Saved data entries
»»
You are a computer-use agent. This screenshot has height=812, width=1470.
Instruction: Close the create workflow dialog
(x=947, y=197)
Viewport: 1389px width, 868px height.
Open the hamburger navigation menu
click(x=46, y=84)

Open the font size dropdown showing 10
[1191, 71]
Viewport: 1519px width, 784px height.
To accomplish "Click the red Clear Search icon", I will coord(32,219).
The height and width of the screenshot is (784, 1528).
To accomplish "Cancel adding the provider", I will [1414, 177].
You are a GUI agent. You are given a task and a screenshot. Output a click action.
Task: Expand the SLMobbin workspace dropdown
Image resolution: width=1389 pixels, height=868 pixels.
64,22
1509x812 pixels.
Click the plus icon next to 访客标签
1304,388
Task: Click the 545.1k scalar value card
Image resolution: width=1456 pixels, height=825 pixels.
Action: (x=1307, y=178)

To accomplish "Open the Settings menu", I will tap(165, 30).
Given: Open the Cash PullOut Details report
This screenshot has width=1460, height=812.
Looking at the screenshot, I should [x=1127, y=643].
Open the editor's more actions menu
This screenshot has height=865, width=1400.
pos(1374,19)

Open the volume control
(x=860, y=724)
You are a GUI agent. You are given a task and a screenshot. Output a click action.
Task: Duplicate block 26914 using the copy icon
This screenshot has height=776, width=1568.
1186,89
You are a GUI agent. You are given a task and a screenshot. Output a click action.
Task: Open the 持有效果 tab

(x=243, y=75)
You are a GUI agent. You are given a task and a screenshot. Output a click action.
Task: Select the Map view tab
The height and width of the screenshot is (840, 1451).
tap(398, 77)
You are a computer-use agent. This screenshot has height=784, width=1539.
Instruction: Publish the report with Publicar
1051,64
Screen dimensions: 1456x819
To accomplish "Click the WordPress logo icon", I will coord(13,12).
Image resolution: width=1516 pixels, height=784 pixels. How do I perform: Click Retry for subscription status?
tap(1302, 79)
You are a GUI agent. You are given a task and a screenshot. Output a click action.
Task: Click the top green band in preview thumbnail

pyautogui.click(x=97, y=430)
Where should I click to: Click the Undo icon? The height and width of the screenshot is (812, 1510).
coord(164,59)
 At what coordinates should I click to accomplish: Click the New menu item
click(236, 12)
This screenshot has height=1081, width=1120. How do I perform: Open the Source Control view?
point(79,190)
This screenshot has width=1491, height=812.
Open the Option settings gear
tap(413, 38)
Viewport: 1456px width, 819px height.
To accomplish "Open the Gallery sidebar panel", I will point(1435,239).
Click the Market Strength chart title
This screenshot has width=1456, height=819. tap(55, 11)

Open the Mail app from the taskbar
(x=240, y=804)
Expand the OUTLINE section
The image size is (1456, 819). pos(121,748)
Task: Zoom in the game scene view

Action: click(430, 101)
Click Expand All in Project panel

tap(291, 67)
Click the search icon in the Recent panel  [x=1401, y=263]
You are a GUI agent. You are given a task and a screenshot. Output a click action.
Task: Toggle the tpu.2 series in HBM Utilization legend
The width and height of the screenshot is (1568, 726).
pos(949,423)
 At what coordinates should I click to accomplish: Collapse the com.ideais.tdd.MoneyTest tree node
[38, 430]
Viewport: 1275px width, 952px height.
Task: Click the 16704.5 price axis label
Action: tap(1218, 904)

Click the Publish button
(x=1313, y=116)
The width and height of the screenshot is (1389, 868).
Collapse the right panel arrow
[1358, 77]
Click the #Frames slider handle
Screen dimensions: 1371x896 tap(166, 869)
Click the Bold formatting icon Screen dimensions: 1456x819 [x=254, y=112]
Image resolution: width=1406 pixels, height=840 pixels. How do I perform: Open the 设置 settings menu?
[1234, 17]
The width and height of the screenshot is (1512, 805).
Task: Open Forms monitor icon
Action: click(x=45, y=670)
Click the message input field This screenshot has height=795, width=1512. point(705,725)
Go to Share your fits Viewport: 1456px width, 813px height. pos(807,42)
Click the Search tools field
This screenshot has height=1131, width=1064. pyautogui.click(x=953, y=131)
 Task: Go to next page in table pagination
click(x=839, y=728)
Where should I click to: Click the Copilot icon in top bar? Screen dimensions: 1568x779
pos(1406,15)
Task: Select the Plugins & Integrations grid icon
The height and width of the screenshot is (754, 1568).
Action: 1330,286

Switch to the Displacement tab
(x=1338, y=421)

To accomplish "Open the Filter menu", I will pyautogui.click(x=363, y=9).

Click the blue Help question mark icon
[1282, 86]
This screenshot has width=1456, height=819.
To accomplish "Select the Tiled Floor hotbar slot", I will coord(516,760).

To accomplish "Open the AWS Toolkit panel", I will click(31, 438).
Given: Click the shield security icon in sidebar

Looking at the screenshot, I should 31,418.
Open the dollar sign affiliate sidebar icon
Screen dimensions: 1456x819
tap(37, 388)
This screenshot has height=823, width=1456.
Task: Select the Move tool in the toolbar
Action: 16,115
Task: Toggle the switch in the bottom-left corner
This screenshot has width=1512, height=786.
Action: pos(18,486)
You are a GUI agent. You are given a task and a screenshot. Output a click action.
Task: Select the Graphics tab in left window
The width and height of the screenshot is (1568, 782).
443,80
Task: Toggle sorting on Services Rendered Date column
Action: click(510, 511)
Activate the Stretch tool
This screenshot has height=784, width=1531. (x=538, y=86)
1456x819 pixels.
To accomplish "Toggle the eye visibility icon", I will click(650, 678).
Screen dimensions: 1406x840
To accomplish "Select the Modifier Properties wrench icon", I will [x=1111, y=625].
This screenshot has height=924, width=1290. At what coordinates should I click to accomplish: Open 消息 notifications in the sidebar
««
* **Assignment**
Exactly reproduce all of the entries above.

* **Answer section**
You are a computer-use agent. This screenshot has height=812, width=1470.
Instruction: Close the create workflow dialog
(x=947, y=197)
Viewport: 1389px width, 868px height.
Open the hamburger navigation menu
click(x=46, y=84)

Open the font size dropdown showing 10
[1191, 71]
Viewport: 1519px width, 784px height.
To accomplish "Click the red Clear Search icon", I will coord(32,219).
The height and width of the screenshot is (784, 1528).
To accomplish "Cancel adding the provider", I will [1414, 177].
You are a GUI agent. You are given a task and a screenshot. Output a click action.
Task: Expand the SLMobbin workspace dropdown
Image resolution: width=1389 pixels, height=868 pixels.
64,22
1509x812 pixels.
Click the plus icon next to 访客标签
1304,388
Task: Click the 545.1k scalar value card
Image resolution: width=1456 pixels, height=825 pixels.
Action: (x=1307, y=178)

To accomplish "Open the Settings menu", I will tap(165, 30).
Given: Open the Cash PullOut Details report
This screenshot has width=1460, height=812.
Looking at the screenshot, I should [x=1127, y=643].
Open the editor's more actions menu
This screenshot has height=865, width=1400.
pos(1374,19)

Open the volume control
(x=860, y=724)
You are a GUI agent. You are given a task and a screenshot. Output a click action.
Task: Duplicate block 26914 using the copy icon
This screenshot has height=776, width=1568.
1186,89
You are a GUI agent. You are given a task and a screenshot. Output a click action.
Task: Open the 持有效果 tab

(x=243, y=75)
You are a GUI agent. You are given a task and a screenshot. Output a click action.
Task: Select the Map view tab
The height and width of the screenshot is (840, 1451).
tap(398, 77)
You are a computer-use agent. This screenshot has height=784, width=1539.
Instruction: Publish the report with Publicar
1051,64
Screen dimensions: 1456x819
To accomplish "Click the WordPress logo icon", I will coord(13,12).
Image resolution: width=1516 pixels, height=784 pixels. How do I perform: Click Retry for subscription status?
tap(1302, 79)
You are a GUI agent. You are given a task and a screenshot. Output a click action.
Task: Click the top green band in preview thumbnail

pyautogui.click(x=97, y=430)
Where should I click to: Click the Undo icon? The height and width of the screenshot is (812, 1510).
coord(164,59)
 At what coordinates should I click to accomplish: Click the New menu item
click(236, 12)
This screenshot has height=1081, width=1120. How do I perform: Open the Source Control view?
point(79,190)
This screenshot has width=1491, height=812.
Open the Option settings gear
tap(413, 38)
Viewport: 1456px width, 819px height.
To accomplish "Open the Gallery sidebar panel", I will point(1435,239).
Click the Market Strength chart title
This screenshot has width=1456, height=819. tap(55, 11)

Open the Mail app from the taskbar
(x=240, y=804)
Expand the OUTLINE section
The image size is (1456, 819). pos(121,748)
Task: Zoom in the game scene view

Action: click(430, 101)
Click Expand All in Project panel

tap(291, 67)
Click the search icon in the Recent panel  [x=1401, y=263]
You are a GUI agent. You are given a task and a screenshot. Output a click action.
Task: Toggle the tpu.2 series in HBM Utilization legend
The width and height of the screenshot is (1568, 726).
pos(949,423)
 At what coordinates should I click to accomplish: Collapse the com.ideais.tdd.MoneyTest tree node
[38, 430]
Viewport: 1275px width, 952px height.
Task: Click the 16704.5 price axis label
Action: tap(1218, 904)

Click the Publish button
(x=1313, y=116)
The width and height of the screenshot is (1389, 868).
Collapse the right panel arrow
[1358, 77]
Click the #Frames slider handle
Screen dimensions: 1371x896 tap(166, 869)
Click the Bold formatting icon Screen dimensions: 1456x819 [x=254, y=112]
Image resolution: width=1406 pixels, height=840 pixels. How do I perform: Open the 设置 settings menu?
[1234, 17]
The width and height of the screenshot is (1512, 805).
Task: Open Forms monitor icon
Action: click(x=45, y=670)
Click the message input field This screenshot has height=795, width=1512. point(705,725)
Go to Share your fits Viewport: 1456px width, 813px height. pos(807,42)
Click the Search tools field
This screenshot has height=1131, width=1064. pyautogui.click(x=953, y=131)
 Task: Go to next page in table pagination
click(x=839, y=728)
Where should I click to: Click the Copilot icon in top bar? Screen dimensions: 1568x779
pos(1406,15)
Task: Select the Plugins & Integrations grid icon
The height and width of the screenshot is (754, 1568).
Action: 1330,286

Switch to the Displacement tab
(x=1338, y=421)

To accomplish "Open the Filter menu", I will pyautogui.click(x=363, y=9).

Click the blue Help question mark icon
[1282, 86]
This screenshot has width=1456, height=819.
To accomplish "Select the Tiled Floor hotbar slot", I will coord(516,760).

To accomplish "Open the AWS Toolkit panel", I will click(31, 438).
Given: Click the shield security icon in sidebar

Looking at the screenshot, I should 31,418.
Open the dollar sign affiliate sidebar icon
Screen dimensions: 1456x819
tap(37, 388)
This screenshot has height=823, width=1456.
Task: Select the Move tool in the toolbar
Action: 16,115
Task: Toggle the switch in the bottom-left corner
This screenshot has width=1512, height=786.
Action: pos(18,486)
You are a GUI agent. You are given a task and a screenshot. Output a click action.
Task: Select the Graphics tab in left window
The width and height of the screenshot is (1568, 782).
443,80
Task: Toggle sorting on Services Rendered Date column
Action: click(510, 511)
Activate the Stretch tool
This screenshot has height=784, width=1531. (x=538, y=86)
1456x819 pixels.
To accomplish "Toggle the eye visibility icon", I will click(650, 678).
Screen dimensions: 1406x840
To accomplish "Select the Modifier Properties wrench icon", I will [x=1111, y=625].
This screenshot has height=924, width=1290. At what coordinates should I click to accomplish: Open 消息 notifications in the sidebar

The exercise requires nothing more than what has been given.